Scan the records below. Copy every line in which the word "Toggle" appears.

Collected data:
▼▼▼
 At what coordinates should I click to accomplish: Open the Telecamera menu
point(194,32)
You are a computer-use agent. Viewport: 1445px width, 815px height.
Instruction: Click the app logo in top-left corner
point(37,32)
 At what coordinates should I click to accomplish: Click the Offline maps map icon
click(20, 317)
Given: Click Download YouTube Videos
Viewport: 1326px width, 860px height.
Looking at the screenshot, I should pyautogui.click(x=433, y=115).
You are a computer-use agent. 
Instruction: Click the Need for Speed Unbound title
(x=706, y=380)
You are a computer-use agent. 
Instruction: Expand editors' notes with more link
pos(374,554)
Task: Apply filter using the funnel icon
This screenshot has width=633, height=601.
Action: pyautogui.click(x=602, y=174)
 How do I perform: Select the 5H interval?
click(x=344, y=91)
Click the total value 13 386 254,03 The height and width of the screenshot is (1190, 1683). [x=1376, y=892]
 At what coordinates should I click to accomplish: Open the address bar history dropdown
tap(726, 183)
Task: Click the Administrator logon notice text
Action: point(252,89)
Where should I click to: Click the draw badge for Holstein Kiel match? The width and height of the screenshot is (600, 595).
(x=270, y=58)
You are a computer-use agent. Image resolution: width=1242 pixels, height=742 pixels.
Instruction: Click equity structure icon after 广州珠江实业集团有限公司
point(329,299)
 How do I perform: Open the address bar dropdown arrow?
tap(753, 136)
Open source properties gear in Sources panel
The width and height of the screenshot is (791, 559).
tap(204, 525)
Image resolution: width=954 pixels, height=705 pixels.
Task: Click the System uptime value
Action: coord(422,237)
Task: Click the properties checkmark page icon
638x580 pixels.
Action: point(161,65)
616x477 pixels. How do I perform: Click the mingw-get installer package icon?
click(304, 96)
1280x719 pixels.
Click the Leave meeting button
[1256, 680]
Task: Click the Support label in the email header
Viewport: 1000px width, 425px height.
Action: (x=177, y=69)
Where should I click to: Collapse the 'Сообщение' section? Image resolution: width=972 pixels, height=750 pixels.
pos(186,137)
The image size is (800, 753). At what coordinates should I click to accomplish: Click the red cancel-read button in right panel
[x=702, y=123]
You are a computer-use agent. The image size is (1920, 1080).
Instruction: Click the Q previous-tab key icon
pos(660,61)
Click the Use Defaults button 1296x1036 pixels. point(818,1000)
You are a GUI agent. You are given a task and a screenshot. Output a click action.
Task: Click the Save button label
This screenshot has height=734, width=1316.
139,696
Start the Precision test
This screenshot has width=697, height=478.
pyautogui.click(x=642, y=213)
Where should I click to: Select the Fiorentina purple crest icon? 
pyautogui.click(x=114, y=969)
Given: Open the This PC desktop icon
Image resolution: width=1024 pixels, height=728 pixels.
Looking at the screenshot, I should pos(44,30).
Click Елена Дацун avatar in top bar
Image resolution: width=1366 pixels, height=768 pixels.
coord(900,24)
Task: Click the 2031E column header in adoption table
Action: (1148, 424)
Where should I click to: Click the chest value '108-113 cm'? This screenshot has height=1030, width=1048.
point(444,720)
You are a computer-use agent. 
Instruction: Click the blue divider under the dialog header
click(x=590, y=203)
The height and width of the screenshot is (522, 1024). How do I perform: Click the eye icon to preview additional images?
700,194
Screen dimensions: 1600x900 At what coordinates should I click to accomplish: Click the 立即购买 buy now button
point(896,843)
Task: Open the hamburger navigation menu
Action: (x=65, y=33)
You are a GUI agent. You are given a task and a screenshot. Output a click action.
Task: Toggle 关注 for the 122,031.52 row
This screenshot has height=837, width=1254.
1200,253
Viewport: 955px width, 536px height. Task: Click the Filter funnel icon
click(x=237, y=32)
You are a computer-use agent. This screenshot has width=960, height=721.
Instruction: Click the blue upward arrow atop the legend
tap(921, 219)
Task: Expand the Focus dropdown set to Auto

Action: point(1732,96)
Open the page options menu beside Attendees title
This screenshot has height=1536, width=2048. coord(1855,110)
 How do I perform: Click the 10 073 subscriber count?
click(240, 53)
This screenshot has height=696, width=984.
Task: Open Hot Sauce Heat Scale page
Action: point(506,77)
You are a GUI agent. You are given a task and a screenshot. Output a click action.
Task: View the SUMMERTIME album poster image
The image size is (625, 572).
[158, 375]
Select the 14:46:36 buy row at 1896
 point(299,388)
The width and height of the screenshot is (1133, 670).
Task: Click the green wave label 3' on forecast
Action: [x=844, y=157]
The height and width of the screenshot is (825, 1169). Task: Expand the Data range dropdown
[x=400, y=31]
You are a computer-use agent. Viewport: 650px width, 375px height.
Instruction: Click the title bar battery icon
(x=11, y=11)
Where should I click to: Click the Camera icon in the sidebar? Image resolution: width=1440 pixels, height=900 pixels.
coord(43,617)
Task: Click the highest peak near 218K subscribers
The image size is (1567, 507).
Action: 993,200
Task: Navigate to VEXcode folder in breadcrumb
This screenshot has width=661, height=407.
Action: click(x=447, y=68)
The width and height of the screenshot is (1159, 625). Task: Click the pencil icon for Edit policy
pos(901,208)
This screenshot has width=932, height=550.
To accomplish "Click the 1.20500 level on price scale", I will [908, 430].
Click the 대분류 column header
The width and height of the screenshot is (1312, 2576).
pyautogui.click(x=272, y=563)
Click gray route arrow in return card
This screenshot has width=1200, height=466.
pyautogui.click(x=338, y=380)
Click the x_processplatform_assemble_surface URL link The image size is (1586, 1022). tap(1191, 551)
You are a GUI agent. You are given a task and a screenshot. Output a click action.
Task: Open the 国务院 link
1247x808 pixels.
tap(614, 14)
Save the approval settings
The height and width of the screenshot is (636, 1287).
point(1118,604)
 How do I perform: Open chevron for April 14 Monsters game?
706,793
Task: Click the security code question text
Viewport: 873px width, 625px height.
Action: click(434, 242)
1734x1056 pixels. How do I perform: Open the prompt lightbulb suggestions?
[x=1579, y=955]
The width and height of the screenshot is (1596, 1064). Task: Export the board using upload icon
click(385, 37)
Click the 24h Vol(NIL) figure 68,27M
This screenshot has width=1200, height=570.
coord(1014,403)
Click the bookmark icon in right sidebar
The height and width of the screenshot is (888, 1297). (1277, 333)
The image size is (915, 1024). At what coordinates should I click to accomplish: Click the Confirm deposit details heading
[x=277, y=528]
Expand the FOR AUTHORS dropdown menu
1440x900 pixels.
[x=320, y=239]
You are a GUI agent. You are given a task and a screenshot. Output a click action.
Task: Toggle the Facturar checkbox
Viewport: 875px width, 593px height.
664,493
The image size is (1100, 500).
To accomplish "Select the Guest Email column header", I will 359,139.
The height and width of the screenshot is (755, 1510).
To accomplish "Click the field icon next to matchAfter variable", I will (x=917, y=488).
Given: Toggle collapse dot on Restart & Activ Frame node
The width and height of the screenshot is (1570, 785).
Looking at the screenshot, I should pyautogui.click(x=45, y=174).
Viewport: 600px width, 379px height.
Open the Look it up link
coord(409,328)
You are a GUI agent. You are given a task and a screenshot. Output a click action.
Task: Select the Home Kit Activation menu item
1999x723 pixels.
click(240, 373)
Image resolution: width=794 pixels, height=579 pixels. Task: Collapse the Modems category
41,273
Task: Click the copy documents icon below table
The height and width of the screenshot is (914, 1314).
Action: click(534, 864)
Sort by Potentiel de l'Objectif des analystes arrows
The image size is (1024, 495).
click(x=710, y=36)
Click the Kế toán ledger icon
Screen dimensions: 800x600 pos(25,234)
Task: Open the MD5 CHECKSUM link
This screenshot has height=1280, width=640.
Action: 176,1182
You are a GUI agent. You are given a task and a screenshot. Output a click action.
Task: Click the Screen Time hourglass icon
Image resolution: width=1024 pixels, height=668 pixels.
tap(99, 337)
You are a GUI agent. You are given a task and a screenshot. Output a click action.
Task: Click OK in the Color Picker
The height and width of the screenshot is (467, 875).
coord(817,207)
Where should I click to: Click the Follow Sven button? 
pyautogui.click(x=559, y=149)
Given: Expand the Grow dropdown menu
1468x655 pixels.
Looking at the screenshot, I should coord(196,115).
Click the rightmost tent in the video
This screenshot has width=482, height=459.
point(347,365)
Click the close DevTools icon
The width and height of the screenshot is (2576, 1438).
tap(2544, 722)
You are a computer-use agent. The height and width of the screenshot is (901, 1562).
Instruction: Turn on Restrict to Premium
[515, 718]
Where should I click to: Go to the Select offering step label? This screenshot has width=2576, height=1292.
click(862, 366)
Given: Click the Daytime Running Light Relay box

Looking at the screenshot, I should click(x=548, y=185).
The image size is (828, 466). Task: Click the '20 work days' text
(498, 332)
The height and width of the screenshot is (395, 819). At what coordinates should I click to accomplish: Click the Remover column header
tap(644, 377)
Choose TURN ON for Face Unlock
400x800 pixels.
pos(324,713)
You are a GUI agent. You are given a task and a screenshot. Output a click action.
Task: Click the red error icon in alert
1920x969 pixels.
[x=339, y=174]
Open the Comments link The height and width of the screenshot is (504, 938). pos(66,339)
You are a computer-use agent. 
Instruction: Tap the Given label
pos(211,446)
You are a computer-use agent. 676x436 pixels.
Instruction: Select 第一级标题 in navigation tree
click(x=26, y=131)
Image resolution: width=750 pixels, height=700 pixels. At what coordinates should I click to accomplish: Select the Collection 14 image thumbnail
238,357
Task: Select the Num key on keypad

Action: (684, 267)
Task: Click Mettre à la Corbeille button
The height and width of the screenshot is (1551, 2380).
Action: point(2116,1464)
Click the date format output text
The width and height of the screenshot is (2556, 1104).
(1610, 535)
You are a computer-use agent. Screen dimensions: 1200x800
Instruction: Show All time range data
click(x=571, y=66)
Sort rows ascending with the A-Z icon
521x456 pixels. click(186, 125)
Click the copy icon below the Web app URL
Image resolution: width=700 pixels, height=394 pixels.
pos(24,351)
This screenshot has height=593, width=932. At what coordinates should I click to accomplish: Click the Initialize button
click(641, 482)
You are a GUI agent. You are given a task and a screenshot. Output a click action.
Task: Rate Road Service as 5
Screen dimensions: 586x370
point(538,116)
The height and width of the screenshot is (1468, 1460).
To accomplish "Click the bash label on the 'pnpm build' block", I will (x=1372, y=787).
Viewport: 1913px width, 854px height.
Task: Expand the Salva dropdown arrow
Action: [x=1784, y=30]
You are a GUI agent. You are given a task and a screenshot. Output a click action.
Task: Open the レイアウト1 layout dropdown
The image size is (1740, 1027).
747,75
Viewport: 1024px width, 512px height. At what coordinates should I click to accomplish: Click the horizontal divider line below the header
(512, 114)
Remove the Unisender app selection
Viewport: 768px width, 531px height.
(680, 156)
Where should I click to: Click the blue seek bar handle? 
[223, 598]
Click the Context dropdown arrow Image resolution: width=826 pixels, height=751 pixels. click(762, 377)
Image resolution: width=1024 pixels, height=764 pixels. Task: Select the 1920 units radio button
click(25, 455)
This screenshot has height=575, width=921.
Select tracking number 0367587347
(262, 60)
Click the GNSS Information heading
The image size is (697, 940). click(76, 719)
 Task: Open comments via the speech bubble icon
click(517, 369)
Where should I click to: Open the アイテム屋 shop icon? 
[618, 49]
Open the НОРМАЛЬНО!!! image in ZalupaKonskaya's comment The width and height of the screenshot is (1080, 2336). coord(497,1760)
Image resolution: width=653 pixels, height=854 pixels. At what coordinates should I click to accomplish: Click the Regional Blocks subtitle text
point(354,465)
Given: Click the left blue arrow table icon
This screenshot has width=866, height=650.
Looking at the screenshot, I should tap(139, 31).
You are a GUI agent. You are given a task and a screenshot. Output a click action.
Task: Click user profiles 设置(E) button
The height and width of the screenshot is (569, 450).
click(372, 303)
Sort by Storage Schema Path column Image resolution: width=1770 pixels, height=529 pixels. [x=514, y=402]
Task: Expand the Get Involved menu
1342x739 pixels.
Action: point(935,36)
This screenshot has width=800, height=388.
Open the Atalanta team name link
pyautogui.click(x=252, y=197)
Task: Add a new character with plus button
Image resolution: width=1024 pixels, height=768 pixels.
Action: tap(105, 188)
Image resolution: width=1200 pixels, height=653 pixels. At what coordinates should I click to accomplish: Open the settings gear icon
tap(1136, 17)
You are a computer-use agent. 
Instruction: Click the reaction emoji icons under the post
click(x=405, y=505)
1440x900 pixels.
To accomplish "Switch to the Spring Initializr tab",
▲▲▲
-- Task response --
Task: Toggle 关注 for the 122,031.52 row
Task: Toggle the Facturar checkbox
Given: Toggle collapse dot on Restart & Activ Frame node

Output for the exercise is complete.